**Written tasks:**
(a) According to the passage on the Family Farm Action rally, what farm does Kriss Marion own, and where is it?
(b) Reproduce word for word the stretch of the farm rally passage from "The advocates who" through "in Blanchardville, Wisconsin.".

**Passage provided:**
═══

The advocates who organized the Family Farm Action rally realize there is much work to be done to bring the issues plaguing agrarian America to the forefront of the national conversation. As the audience milled about after the Heartland Forum, a group of Wisconsin producers agreed the conversation had to continue, for both farmers and consumers.
“Farmers have a divided opinion on this stuff. I think we educate people by talking. By having dinner, by having coffee,” said Kriss Marion, a county board supervisor and owner of Circle M Market Farm in Blanchardville, Wisconsin.
Shoemyer said farmers are so busy and focused on actually farming, they don’t realize there might be a better way of doing things.
“Farmers have been taught and conditioned that there is nothing you can do about it. There is something we can do about it,” he said. He pointed to an old saying.
“You’re going to have to go raise more hell, and less corn,” he said.

═══

**Stored data:**
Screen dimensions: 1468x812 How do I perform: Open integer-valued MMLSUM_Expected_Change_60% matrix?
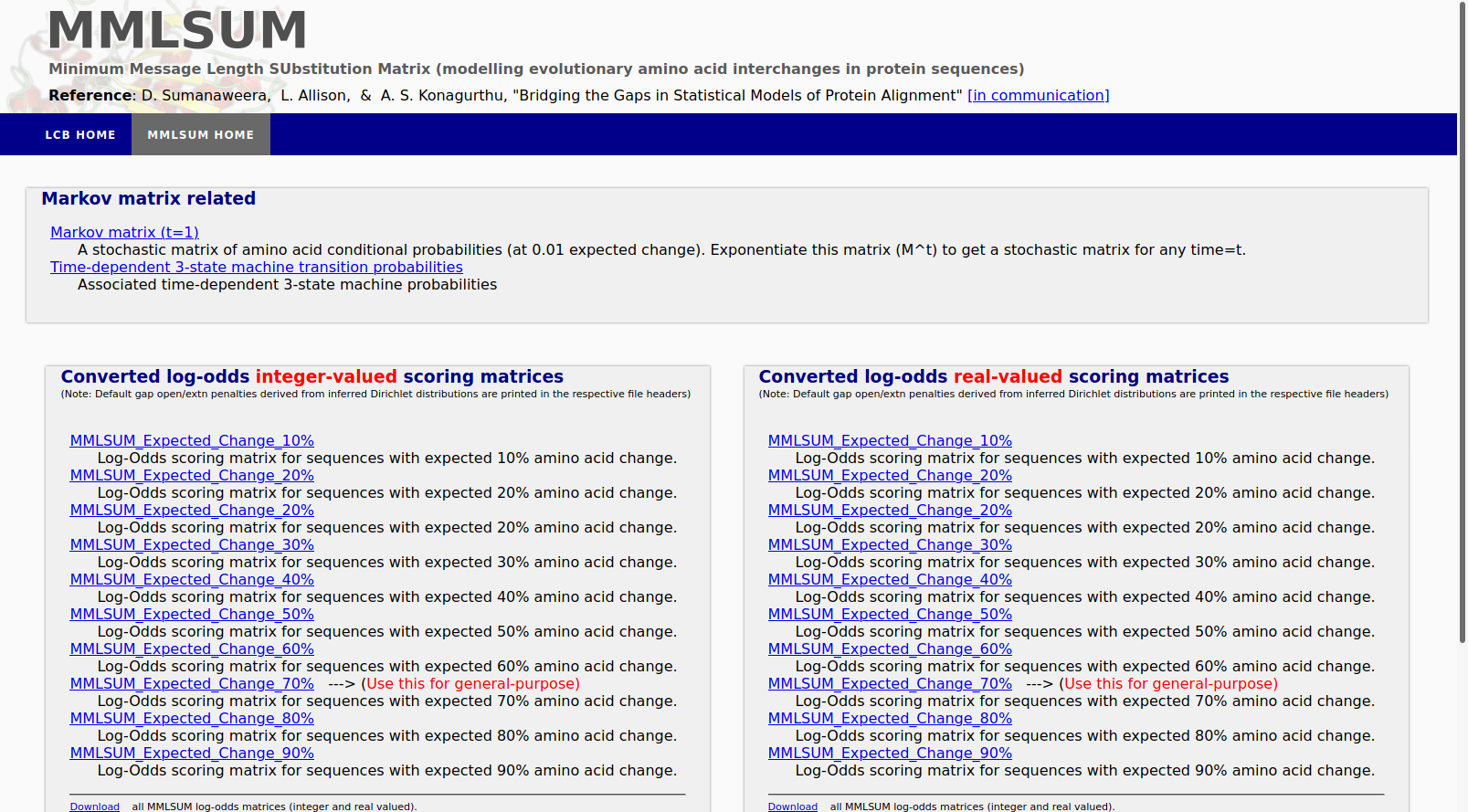point(192,649)
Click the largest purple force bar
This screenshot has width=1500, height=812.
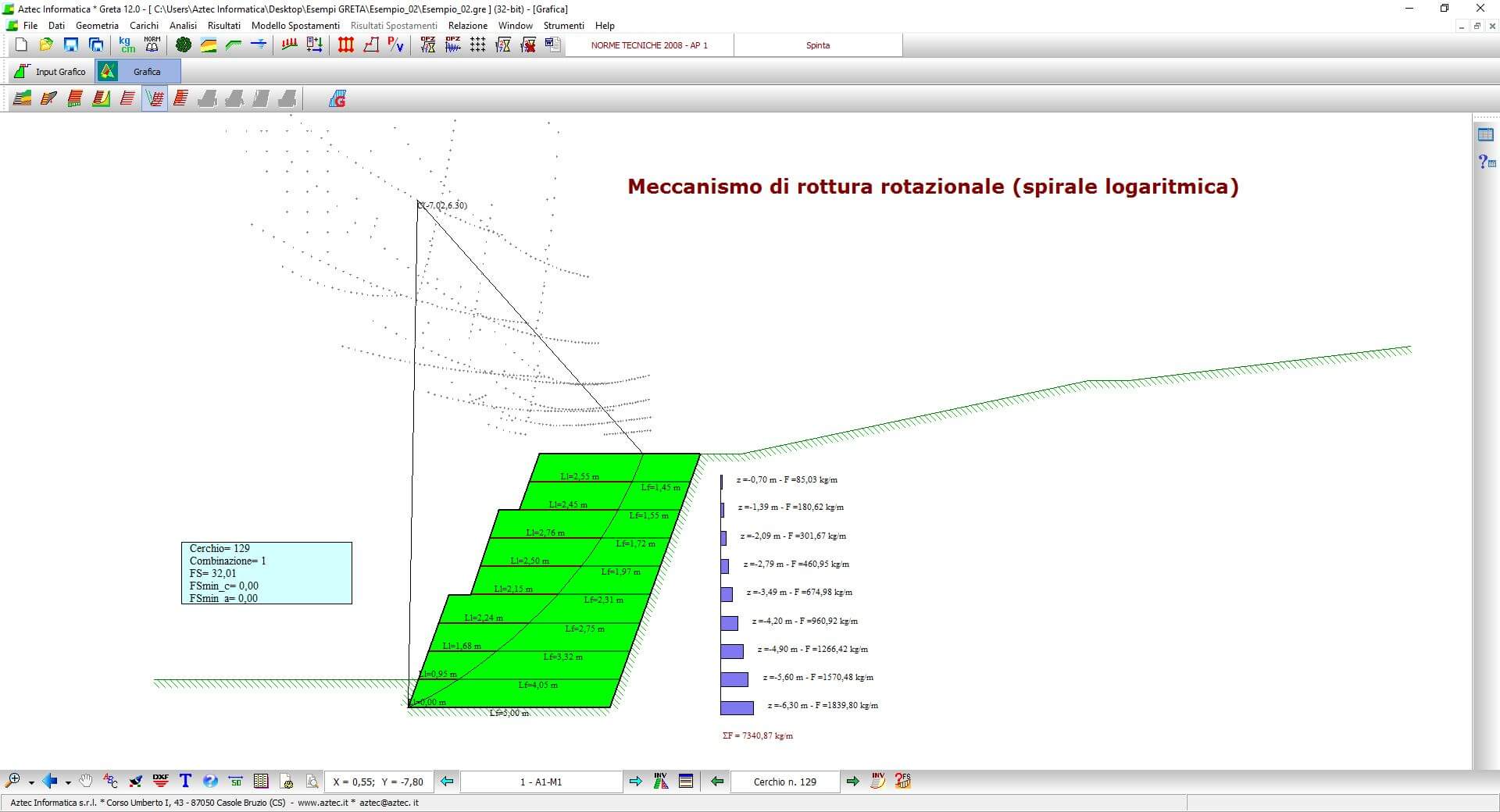coord(737,708)
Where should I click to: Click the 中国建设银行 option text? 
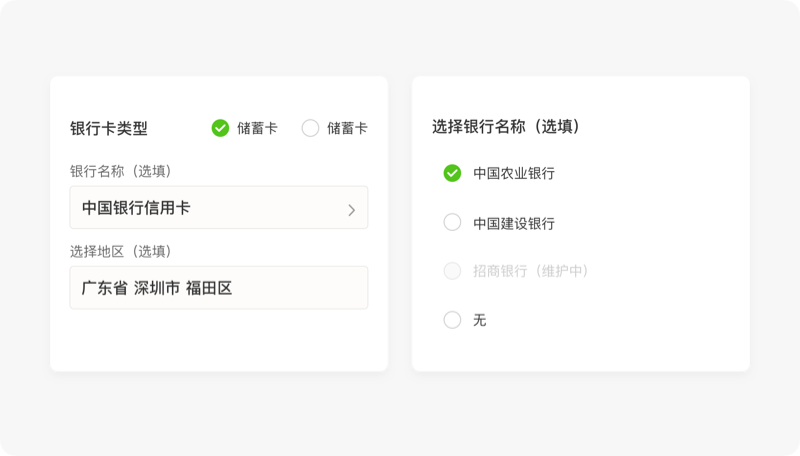tap(514, 223)
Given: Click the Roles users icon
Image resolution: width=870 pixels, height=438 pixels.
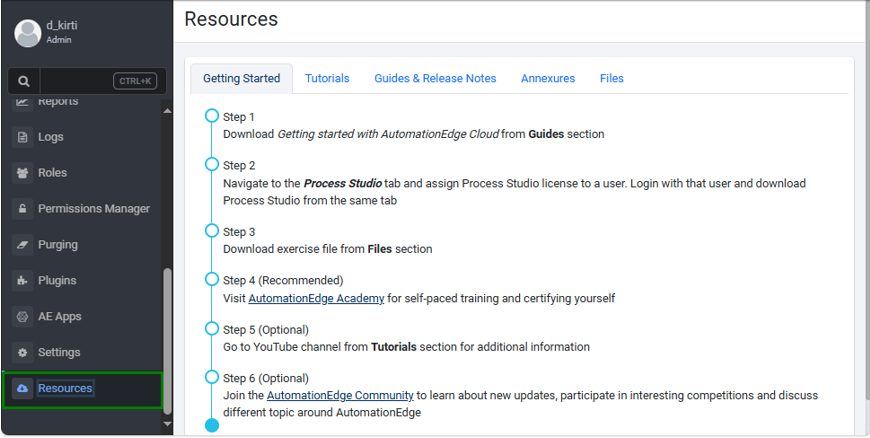Looking at the screenshot, I should (x=23, y=173).
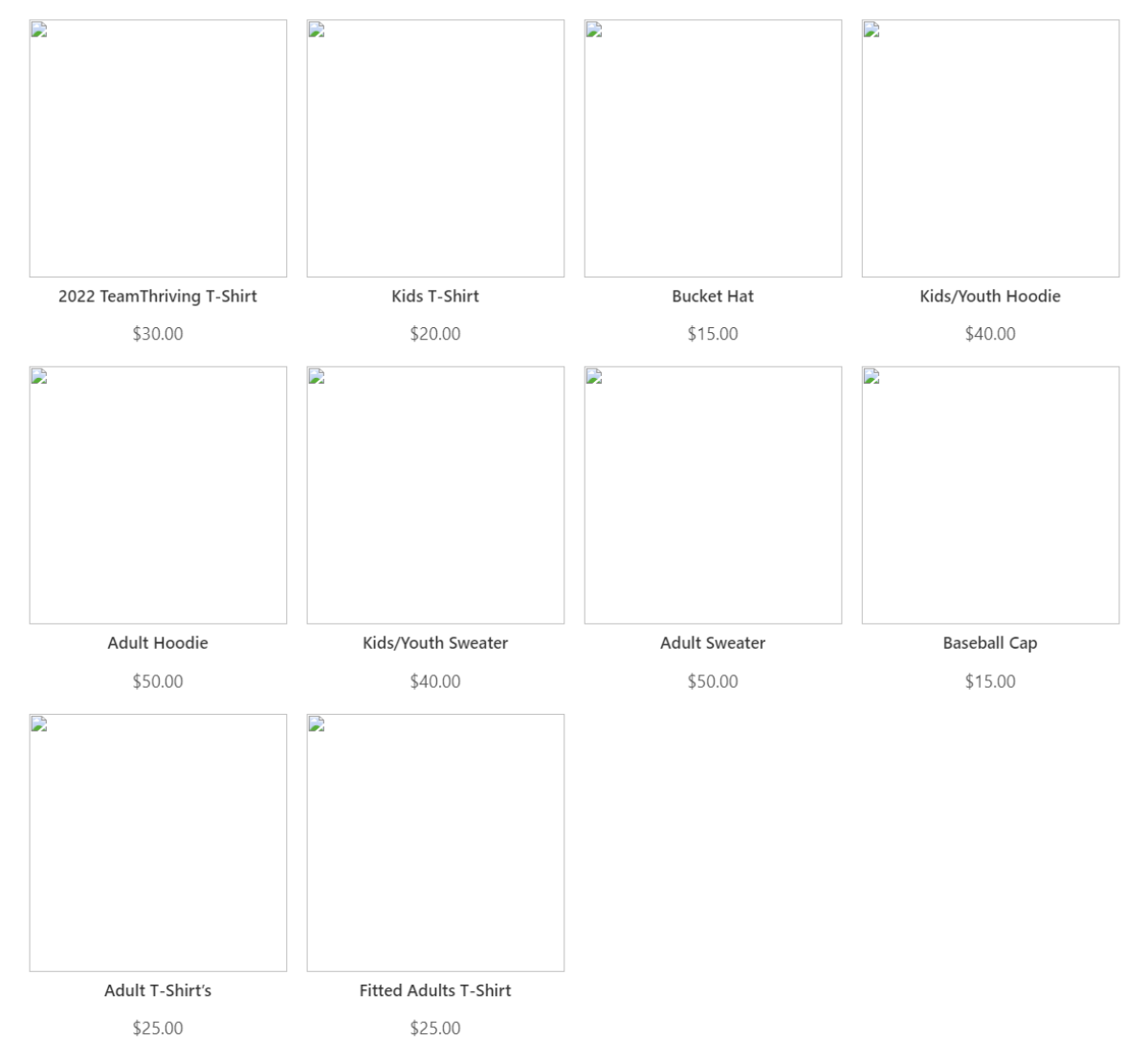The width and height of the screenshot is (1148, 1042).
Task: Click the $25.00 price under Adult T-Shirt's
Action: [158, 1029]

═══

**Responses by task:**
(a) Circle M Market Farm in Blanchardville, Wisconsin.

(b)
The advocates who organized the Family Farm Action rally realize there is much work to be done to bring the issues plaguing agrarian America to the forefront of the national conversation. As the audience milled about after the Heartland Forum, a group of Wisconsin producers agreed the conversation had to continue, for both farmers and consumers.
“Farmers have a divided opinion on this stuff. I think we educate people by talking. By having dinner, by having coffee,” said Kriss Marion, a county board supervisor and owner of Circle M Market Farm in Blanchardville, Wisconsin.